张若谷从两个破电台中抽出导线,道:“先做矿石收音机,要不是你挖出了这块黄铁矿石,我也想不到这些。”
韩冰恍然大悟:“小时候收音机价格很贵,有些没钱的人会自制矿石收音机收听电台节目。”
其他三人被他们俩说蒙了圈,韩冰看了看他们,道:“矿石收音机是收音机的老祖宗,只需要一块用来检波的黄铁矿石,再做两个电容,配上天地线,不需用电也可以收听中波。”又转头问张若谷:“问题是,你只有一块矿石,怎么做电容?”
“有这个。”张若谷晃了晃手中的口香糖,强光手电照射下,包装纸闪闪发光。
“对了,锡箔纸!”韩冰的声音恢复了些气力,对大师说:“幸亏你个老烟鬼一天要吃七八包口香糖。”
“我也想起来了。”大师道:“以前听电工说过,用锡箔纸和塑料瓶子,就可以制作电容。”
“不过,”韩冰又道:“矿石机只是收听装置,你又如何跟大队取得联系?”
张若谷埋着头,在一个喝干了的矿泉水瓶上贴着锡箔,道:“用火花发报机。”
“火花发报机?”这下韩冰也懵了。
张若谷从电台中抠出电池,道:“用导线制作升压线圈,把电池的电压升到5000v左右,产生的电流可以击穿空气,产生振荡,发出电磁波。这种火花发报机是现代无线电发报机的前身。”
张永新道:“就算你能做成,我们的无线电频率是经过严格加密的,你这个办法恐怕不行。”
“火花发报机有个很大的毛病,”张若谷的眼睛亮晶晶的:“就是占用频率过宽,会对其他设备造成强干扰,所以20世纪初就被禁用了,但现在,这个毛病可能是我们得救的唯一希望。”
四人还想继续问下去,张若谷却不再答话,让吴论用两个手电交叉照亮地面,双手快速地摆弄着元器件,张永新想给他搭把手,他只是一个劲儿地挥手,显得很不耐烦。
“看来有的时候,物理规律也是值得挑战一下的。”吴论好半天冒出一句,不无得意地看了眼韩冰。
大师道:“也别高兴早了,靠这种简易装置,电磁波能到多远?”
韩冰双手紧握,像拜佛似的盯着满头大汗的张若谷。
他再次想起了斯文赫定,如果这个瑞典老头能够复生,看到这一幕,他会说什么呢?
仿佛说好了似的,除了张若谷,其余四人不再发出任何声音,甚至连大气都不敢出。但在没有任何工具的情况下,制作出矿石收音机和火花发报机的时间远比他们想象的要长,制作完成后的调试更费功夫。吴论好几次困得眼皮打架,可只要手电稍微晃动一下,立刻会招来张若谷的呵斥,就像那次在森林中的呵斥一样。
张若谷仿佛做了一台旷日持久的手术,20个小时之后,才终于出了口长长的气,道:“给我耳机。”
吴论麻木地递过耳机,张若谷不停地调试着那块铁矿石上的探针,却收不到任何声音。
他站了起来,把天线插进了那个被吴论挖宽了些的石缝里,端着自制的简易矿石机,不停地伸缩天线,走来走去。

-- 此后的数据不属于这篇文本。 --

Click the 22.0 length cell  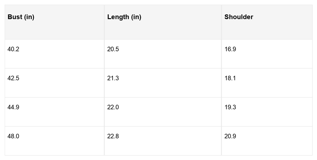(113, 107)
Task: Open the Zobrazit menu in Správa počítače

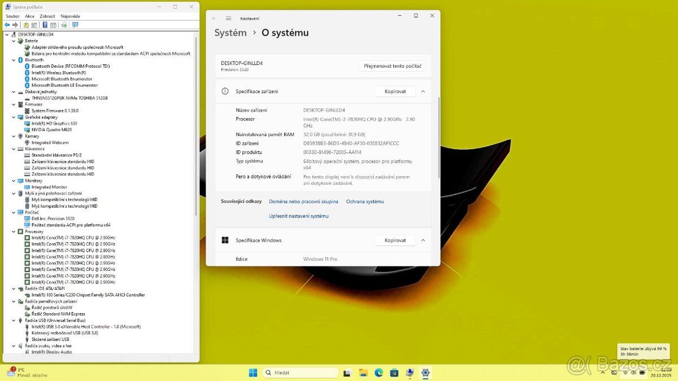Action: click(x=46, y=16)

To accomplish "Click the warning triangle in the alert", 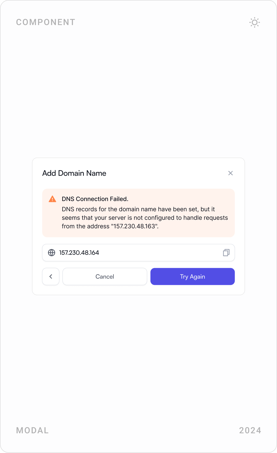I will [x=52, y=199].
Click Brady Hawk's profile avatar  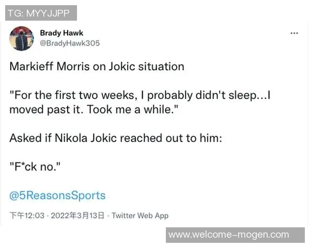pos(22,38)
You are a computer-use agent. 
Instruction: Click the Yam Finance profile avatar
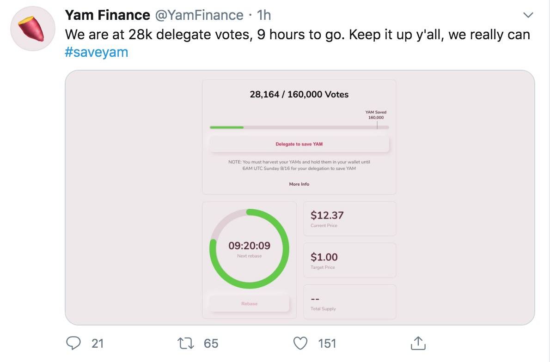coord(33,29)
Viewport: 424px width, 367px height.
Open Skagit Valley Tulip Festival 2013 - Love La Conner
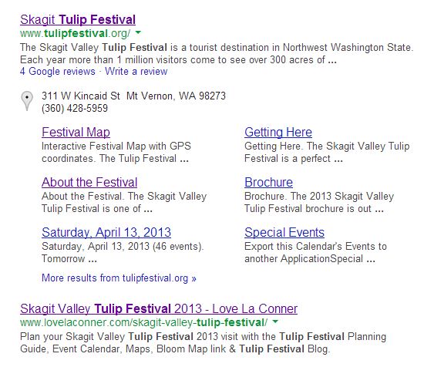pos(159,309)
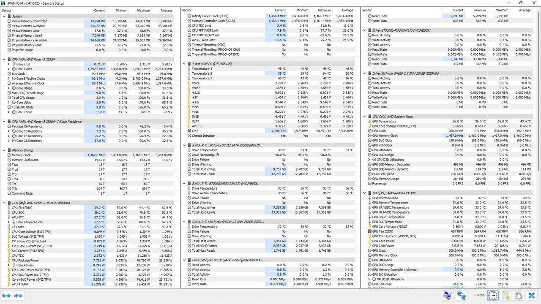
Task: Expand the Core VIDs row
Action: 8,64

“有了。”过了许久,他才吐出两个字,声音恢复了以往的平静。
吴论接过耳机插进耳洞,是一个微弱地像蚊子哼哼的声音,语速极快,根本听不清在说什么。
“这是啥?”
“好像是境外的广播,中亚某国的语言。”
吴论擦了擦汗:“这有啥用?”
张若谷没说话,开始调节可变电容,耳机里的声音迅速消失。
又过了半个小时,仍然没有任何动静,吴论疑惑地看着张若谷:“你确定这样有用吗?”
“应该有用,只要……”张若谷的声音有些迟疑,他已经没有了最初的自信。
“只要什么?”
“只要大队没有放弃无线电呼叫。”久未出声的韩冰突然道。
韩冰点了点头。
“这不可能。”吴论道:“已经过去两天了,他们明知我们的无线电台已经毁坏,怎么还会这么做?”
韩冰虚弱地笑了笑:“不可能已经是你的朋友了。”
吴论想了想,道:“那不一样,我挑战不可能,是因为别无他法,他们没有身处险境,自然不会这么做。”
“你知道老方为什么要搞编制调整,让两个中队的副中队长互换吗?”
吴论一愣:“什么意思?”
“老方、王大胆他们当然也会绞尽脑汁搜救我们,如果我猜的没错,他们已经调用了其他两个县的所有直升机和无人机,在盘陀山进行地毯式搜索,同时,安排了最有经验的战士审问抓到的暴恐分子,但他们绝不会愚蠢到呼叫几台已经报废的无线电。能做出这种蠢事的,只有朝夕相处的过命兄弟。”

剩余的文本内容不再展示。